The CBCL/6-18 has multiple purposes. It can be used for the assessment
of emotional and behavioural problems, the selection of interventions, the
training of professionals, administrative classification, and the improvement
of knowledge (Koller-Trbović 2008).
Risk Factor Questionnaire
The Risk Factor Questionnaire (Scholte 1991)
has not been used in Croatia to date. However, it has been translated and used with
the author’s permission. Accordingly, the usage of the instrument is not
standardized, although pilot research has provided a very good metric
characteristic of the instrument and has received good feedback from
professionals regarding the usage of the instrument.
The purpose of the instrument is to define needs of children and youths
and match them with interventions. The instrument is based on a socio-ecological
approach and on Social Learning Theory (1990, acc. Scholte 1992). Accordingly,
risk factors related to childhood behaviour disorders are divided into four
groups: risk factors in family, in school, in peer group, and in personality.
The division of behavioural problems is based on Achenbach’s division
(internalizing and externalizing problem behaviours).
According to the socio-ecological model, whenever a problematic
personality disposition in a child is accompanied by difficult educational development
and conditions within its family, peer group, or at school, there is higher
risk that the child will develop emotional and behavioural difficulties in the
near future (Scholte 1992).
The instrument consists of 89 items, divided into 18 categories, or into
six domains which are related to a socio-ecological model:
1. Externalizing behaviour (hyperactive, aggressive, antisocial)
2. Internalizing behaviour (depression, anxiety, social anxiety)
3. Personality development (self-control, locus of control, coping
4. Family (primary) environment (family conflict, supervision,
5. School (secondary) environment
(school motivation, school achievement, teacher relations)
6. Peer (tertiary) environment (risky activities, peer relations,
The Youth Level of Service/Case Management
Level of Service/Case Management Inventory (YLS/CMI) (Andrews et al. 2002) has been used in Croatia since 1994, and
was standardized in 2002 (Nikolić et al. 2002). Since then the instrument
has been through minor content and graphic changes and currently needs to be
re-evaluated and standardized again.
The instrument produces a detailed survey of the risks and needs factors
relating to youths. It provides a link between intervention and case plan. It
is based on the Risk – Need – Responsivity (RNR) model. Risk factors are attributed to the individual
and their environment. They are related to the appearance and development of
criminal behaviour. Needs are dynamic and can change in the course of treatment
interventions, and the addressing of such needs can reduce criminal activity.

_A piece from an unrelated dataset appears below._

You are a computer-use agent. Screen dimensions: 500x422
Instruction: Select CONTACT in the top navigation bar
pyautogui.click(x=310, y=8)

The importance of criminogenic needs is in the design and the delivery of the
treatment. The principle of Responsivity describes how treatment should be
provided. These factors are not related to criminal activity but to the type of
intervention, meaning that the type of intervention must match the personal
characteristics, learning style, intelligence, self-esteem, and motivation of
an individual (Hoge & Andrews 2006).
A basic assumption of the instrument is that the causes of a young
person’s criminal activity are complex interactions of variables of that
person’s characteristics and their surrounding circumstances. Interventions
must be matched with the level of risk, needs, responsivity, and strengths of the
person and also that person’s environment.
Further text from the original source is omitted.